EXERCISE TASKS:
[A] Reproduce the passage of the Marsden Moor text that opens with the words containing "The financial picture" and closes with "quite possibly higher.".
[B] Answer these questions using the Marsden Moor text:
(i) How many acres does the National Trust's estate on the Pennine watershed cover?
(ii) What three methods were used to manage Marsden Moor for decades?
(iii) About how much does the National Trust spend each year on restoration in the High Peak?

GIVEN TEXT:
++++++++++
Marsden Moor: a case study in mismanagement


Nowhere is the failure of the National Trust's approach more visible than at Marsden Moor. The Trust's 5,685-acre estate on the Pennine watershed above Huddersfield has, in less than a decade, become one of the most fire-stricken moors in England. Major wildfires in 2019, 2020, 2021 and 2022 burned across thousands of acres of Trust land, in some cases reaching the very same ground twice within eighteen months. The 2019 fire alone scorched around 700 hectares. The Easter 2021 fire ripped through an even larger area and required a multi-day response from West Yorkshire Fire and Rescue, the RAF and volunteer crews. In 2022 the moor went up again, with smoke visible from Manchester.


This is not bad luck. It is a pattern. And it is a pattern that emerged after the National Trust ended traditional management on the estate.


For decades, Marsden Moor was managed with rotational cool burning, grazing and active keepering. Wildfires occurred, but they were containable. Since the Trust assumed direct management and effectively ended that regime, the fuel load on the moor has built year on year, and the consequences have been written across the hillside in black scar after black scar. Each fire has cost hundreds of thousands of pounds to fight, has released decades of stored carbon back into the atmosphere, and has destroyed the very habitat the Trust says it is trying to create. The Trust's own statements after each fire have stressed the climate cost of the burn, the damage to ground-nesting birds and the setback to restoration work. What those statements have consistently failed to acknowledge is the role of the Trust's own management choices in creating the conditions for the fires in the first place.


A working keepered moor next door does not burn like Marsden burns. That is not a coincidence, and pretending otherwise insults the intelligence of anyone who has stood on the boundary and looked at the contrast.


Where has the money gone?


The financial picture is, if anything, more damning than the ecological one. The National Trust spends in the region of £6 million a year on restoration in the High Peak. Over the five-year window in which Best reports eight hen harrier nesting attempts, that is £30 million of charitable and grant-funded money. Add in the parallel spending on Marsden Moor restoration, the peatland schemes funded through Defra's Nature for Climate Peatland Grant Scheme, the MoorLIFE and MoorLIFE 2020 partnership funds, lottery contributions and the Trust's own donor appeals, and the total committed to the National Trust's southern Pennine moors over the past decade runs comfortably into the tens of millions, and quite possibly higher.
++++++++++
EXTRACTED RECORDS:
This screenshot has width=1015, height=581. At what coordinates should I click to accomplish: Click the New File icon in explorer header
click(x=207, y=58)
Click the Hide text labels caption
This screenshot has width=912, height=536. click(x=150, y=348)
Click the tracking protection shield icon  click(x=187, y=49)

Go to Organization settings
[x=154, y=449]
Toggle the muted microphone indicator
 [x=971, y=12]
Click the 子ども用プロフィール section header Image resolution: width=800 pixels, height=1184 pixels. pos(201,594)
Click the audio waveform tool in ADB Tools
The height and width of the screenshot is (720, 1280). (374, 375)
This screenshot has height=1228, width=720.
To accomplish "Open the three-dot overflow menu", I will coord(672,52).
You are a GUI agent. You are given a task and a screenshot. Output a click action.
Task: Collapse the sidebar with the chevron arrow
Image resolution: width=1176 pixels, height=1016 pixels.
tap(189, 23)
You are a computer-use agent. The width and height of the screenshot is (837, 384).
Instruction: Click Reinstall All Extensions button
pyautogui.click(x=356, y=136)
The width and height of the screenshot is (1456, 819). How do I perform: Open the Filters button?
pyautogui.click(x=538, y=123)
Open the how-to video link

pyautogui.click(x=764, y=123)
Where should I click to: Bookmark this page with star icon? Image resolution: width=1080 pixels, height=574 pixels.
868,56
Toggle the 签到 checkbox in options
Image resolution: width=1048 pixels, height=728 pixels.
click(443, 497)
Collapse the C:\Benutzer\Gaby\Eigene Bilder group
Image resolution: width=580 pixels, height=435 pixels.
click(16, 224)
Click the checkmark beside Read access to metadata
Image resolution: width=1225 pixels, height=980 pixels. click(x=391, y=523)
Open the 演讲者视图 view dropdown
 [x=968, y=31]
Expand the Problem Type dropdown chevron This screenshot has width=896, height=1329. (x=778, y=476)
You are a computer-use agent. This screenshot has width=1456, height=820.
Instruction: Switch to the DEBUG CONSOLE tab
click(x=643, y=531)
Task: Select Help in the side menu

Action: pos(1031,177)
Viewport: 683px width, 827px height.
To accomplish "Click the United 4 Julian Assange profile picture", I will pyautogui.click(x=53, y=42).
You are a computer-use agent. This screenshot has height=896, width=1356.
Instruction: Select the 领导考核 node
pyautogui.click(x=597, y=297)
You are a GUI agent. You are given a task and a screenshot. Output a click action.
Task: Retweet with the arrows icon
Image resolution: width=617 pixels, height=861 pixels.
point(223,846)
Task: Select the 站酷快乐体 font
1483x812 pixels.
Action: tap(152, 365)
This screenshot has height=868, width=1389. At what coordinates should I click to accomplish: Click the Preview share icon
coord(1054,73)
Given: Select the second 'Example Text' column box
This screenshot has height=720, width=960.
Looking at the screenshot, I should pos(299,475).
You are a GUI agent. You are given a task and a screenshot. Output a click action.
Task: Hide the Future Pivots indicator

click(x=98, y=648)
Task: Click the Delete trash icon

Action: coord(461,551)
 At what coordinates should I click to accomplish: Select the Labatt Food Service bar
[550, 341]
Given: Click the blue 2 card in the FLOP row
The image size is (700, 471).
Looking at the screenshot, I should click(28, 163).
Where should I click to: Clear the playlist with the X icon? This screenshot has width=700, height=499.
++++++++++
ANSWERS FOR THE TASKS:
[A]
The financial picture is, if anything, more damning than the ecological one. The National Trust spends in the region of £6 million a year on restoration in the High Peak. Over the five-year window in which Best reports eight hen harrier nesting attempts, that is £30 million of charitable and grant-funded money. Add in the parallel spending on Marsden Moor restoration, the peatland schemes funded through Defra's Nature for Climate Peatland Grant Scheme, the MoorLIFE and MoorLIFE 2020 partnership funds, lottery contributions and the Trust's own donor appeals, and the total committed to the National Trust's southern Pennine moors over the past decade runs comfortably into the tens of millions, and quite possibly higher.

[B]
(i) 5,685 acres.
(ii) Rotational cool burning, grazing and active keepering.
(iii) In the region of £6 million a year.